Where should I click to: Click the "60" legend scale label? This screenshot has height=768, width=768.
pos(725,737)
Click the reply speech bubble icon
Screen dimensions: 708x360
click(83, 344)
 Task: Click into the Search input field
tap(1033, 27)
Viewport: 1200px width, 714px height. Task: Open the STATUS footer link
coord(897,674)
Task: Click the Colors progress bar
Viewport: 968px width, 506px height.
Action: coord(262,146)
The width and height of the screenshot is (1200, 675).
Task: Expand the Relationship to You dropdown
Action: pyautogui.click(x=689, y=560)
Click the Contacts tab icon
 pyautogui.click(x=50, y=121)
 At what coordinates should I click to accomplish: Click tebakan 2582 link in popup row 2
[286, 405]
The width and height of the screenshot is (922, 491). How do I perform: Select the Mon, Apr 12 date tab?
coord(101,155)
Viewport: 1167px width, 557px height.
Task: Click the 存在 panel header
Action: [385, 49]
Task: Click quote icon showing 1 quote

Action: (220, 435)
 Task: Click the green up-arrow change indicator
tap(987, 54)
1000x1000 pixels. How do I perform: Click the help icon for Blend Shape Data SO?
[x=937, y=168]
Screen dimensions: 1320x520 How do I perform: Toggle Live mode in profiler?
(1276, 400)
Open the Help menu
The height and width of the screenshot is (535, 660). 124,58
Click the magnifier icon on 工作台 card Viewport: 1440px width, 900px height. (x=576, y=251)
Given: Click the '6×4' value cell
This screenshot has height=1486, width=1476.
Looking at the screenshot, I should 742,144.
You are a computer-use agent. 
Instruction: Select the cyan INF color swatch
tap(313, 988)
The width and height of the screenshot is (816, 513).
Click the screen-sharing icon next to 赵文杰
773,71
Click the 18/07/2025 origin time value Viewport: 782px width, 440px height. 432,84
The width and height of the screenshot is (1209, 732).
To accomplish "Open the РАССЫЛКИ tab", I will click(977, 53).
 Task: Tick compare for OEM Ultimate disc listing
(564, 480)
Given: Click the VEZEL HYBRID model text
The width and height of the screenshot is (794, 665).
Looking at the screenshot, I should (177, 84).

#### [ACTION ITEM]
Line for line, set down the listing above again.

#### [REPLY]
Where should I click to: Click the "60" legend scale label? This screenshot has height=768, width=768.
pos(725,737)
Click the reply speech bubble icon
Screen dimensions: 708x360
click(83, 344)
 Task: Click into the Search input field
tap(1033, 27)
Viewport: 1200px width, 714px height. Task: Open the STATUS footer link
coord(897,674)
Task: Click the Colors progress bar
Viewport: 968px width, 506px height.
Action: coord(262,146)
The width and height of the screenshot is (1200, 675).
Task: Expand the Relationship to You dropdown
Action: pyautogui.click(x=689, y=560)
Click the Contacts tab icon
 pyautogui.click(x=50, y=121)
 At what coordinates should I click to accomplish: Click tebakan 2582 link in popup row 2
[286, 405]
The width and height of the screenshot is (922, 491). How do I perform: Select the Mon, Apr 12 date tab?
coord(101,155)
Viewport: 1167px width, 557px height.
Task: Click the 存在 panel header
Action: [385, 49]
Task: Click quote icon showing 1 quote

Action: (220, 435)
 Task: Click the green up-arrow change indicator
tap(987, 54)
1000x1000 pixels. How do I perform: Click the help icon for Blend Shape Data SO?
[x=937, y=168]
Screen dimensions: 1320x520 How do I perform: Toggle Live mode in profiler?
(1276, 400)
Open the Help menu
The height and width of the screenshot is (535, 660). 124,58
Click the magnifier icon on 工作台 card Viewport: 1440px width, 900px height. (x=576, y=251)
Given: Click the '6×4' value cell
This screenshot has height=1486, width=1476.
Looking at the screenshot, I should 742,144.
You are a computer-use agent. 
Instruction: Select the cyan INF color swatch
tap(313, 988)
The width and height of the screenshot is (816, 513).
Click the screen-sharing icon next to 赵文杰
773,71
Click the 18/07/2025 origin time value Viewport: 782px width, 440px height. 432,84
The width and height of the screenshot is (1209, 732).
To accomplish "Open the РАССЫЛКИ tab", I will click(977, 53).
 Task: Tick compare for OEM Ultimate disc listing
(564, 480)
Given: Click the VEZEL HYBRID model text
The width and height of the screenshot is (794, 665).
Looking at the screenshot, I should (177, 84).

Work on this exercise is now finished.